Understanding YaCy

Are there any docuemnts to learn and understand YaCy ? The videos are pretty fine to reproduce some things, and some pages of the wiki is missing …
How can I get a deeper understanding on the principles of SE and ist there a documentation explaining the software point by point ?

This 16-year old project has a long history of “please explain everything” - Requests. I understand that things are confusing, but where should anyone start? For example: I was once an assistant teacher for the lecture “Information Retrieval”. We could start with a one semester lecture and after that we did not even touch the basics of YaCy because we learned only theoretical basics. I doubt you want that.

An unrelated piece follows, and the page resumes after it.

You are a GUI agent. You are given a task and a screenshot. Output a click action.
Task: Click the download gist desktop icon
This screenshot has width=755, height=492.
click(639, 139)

Its the same with linux, you never ask “please explain everything”. Too much. The better choice is an adventure where you peek around and try to understand pieces here and there. Please have a look around in this forum, in the FAQ of yacy.net and then try out some things yourself.

To be perfectly honest, I love YaCy, and digging into it and exploring all it’s mysteries is rewarding at times, but the lack of clear, consistent, thorough step by step documentation, all in one place can be very frustrating.

For example, my recent post covering or addressing how to use the “site:” search.to instruct Yacy to search the content of just one website or domain.

The instructions I stumbled upon here: https://wiki.yacy.net/index.php/En:SearchParameters didn’t seem to work. About a year ago I spent untold hours struggling, using trial and error to try to figure out this and probably half a dozen other recondite aspects of the program.

YaCy is a GIFT to the world, of, IMO, untold value and importance, and it is vital that more people learn how to use it, if we would have a free internet. By free, I do not necessarily mean without cost, I mean “by the people for the people” but how can that be, if “the people” give up, because they can’t understand how to use it.

It’s fine to say, you shouldn’t be using a search engine without understanding it. Great. But some of the inner workings of YaCy are so esoteric, I’m not sure there is more than one person on the planet who really knows what all is inside.

Language is an issue. Some time back I spent hours maticulusly trying to translate some of the available documentation from German to English, as that was mostly all I could find.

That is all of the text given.